Dallas-based Leslie Martinez’s first New York solo show, The Fault of Formation at MoMA PS1, addresses political binaries and cultural survival.
We—humans and the world—are in a constant state of change. In times of uncertainty and unrest, we are often unsure where to begin and where to end. We rely on our patterns and reflect our cultural beliefs in a volleying shift between independence and interdependence.
Dallas-based artist Leslie Martinez moves in the middle, in medias res, with bold color, residual materials, and poetic verve. The large and multi-faceted paintings highlight the personal and the political landscape.

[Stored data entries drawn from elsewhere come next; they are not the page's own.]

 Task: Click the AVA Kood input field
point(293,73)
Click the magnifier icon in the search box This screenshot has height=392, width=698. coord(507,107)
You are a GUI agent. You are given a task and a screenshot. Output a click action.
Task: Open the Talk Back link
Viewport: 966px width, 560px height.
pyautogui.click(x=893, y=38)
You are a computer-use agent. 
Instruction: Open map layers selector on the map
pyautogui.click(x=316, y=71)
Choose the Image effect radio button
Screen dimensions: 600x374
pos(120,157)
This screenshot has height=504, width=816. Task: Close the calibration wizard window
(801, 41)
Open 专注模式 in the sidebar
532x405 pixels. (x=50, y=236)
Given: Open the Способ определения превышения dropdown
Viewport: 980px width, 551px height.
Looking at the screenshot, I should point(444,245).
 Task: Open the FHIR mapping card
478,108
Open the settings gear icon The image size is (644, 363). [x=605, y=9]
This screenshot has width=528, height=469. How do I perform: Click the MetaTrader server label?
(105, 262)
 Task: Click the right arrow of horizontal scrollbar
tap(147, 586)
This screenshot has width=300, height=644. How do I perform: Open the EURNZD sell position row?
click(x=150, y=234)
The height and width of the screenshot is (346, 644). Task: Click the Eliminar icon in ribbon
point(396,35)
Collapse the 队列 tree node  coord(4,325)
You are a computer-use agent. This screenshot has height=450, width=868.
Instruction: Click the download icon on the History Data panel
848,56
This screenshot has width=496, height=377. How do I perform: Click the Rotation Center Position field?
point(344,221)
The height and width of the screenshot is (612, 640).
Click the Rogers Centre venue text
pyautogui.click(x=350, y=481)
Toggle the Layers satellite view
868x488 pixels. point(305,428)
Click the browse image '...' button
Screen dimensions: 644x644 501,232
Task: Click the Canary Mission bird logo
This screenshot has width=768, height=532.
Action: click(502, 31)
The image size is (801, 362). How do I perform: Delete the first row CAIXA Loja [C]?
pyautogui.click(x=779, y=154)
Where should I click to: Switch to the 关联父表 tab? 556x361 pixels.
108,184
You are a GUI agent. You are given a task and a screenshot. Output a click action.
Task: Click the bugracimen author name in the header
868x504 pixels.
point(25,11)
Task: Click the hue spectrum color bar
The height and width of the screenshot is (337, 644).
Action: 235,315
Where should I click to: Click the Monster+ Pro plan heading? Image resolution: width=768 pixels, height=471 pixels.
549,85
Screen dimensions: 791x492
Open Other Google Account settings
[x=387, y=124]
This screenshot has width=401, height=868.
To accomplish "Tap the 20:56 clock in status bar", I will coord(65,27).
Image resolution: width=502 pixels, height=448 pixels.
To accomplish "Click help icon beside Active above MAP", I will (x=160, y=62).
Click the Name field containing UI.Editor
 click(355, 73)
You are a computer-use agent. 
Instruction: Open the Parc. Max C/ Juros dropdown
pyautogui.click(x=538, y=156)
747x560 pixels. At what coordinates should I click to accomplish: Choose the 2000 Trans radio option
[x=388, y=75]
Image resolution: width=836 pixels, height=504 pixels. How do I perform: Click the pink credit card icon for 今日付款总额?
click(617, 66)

The work even takes on an earthly dimension, cratered with dust and detritus.
Martinez, who was born in McAllen, Texas, describes their latest work as crushed chaos, an unrecognizable feeling that documents and translates the body to capture what it feels like to be left in a world.
The Fault of Formation is Martinez’s first New York solo show, and it’s on view at MoMA PS1. The exhibition, consisting of a series of paintings that involve a collage of materials including sawdust, mica powder, and iron silicate, is their largest body of work to date.
When asked about the exhibition title, Martinez, a 2022 recipient of the United States Latinx Art Forum’s Latinx Artist Fellowship, shares that the title considers the tectonic shifts on the Earth’s surface as a metaphor for the political, polarizing, broken, divided, and shifting.
The way Martinez constructs their pieces changes with each body of work. They mostly work with smaller chunks of material that are combined out of a conglomerate of materials that have been collected over time. Sometimes those materials accumulate over months or years to take on their own character as they come together to compose the first parts of the canvas paintings.
The exhibition involves substantial shifting, both structurally and metaphorically. Even the titles of each painting alter the viewer’s awareness. For instance, the large painting entering a MoMA PS1 gallery is called Out of the Gap Where Darkness Echoes, Mustangs Take Off Running (2023).
According to Martinez, the titles typically reference something in the world—something metaphorical, scientific, or that overlays with a formal aspect of the work. They come from an observation that happens while working.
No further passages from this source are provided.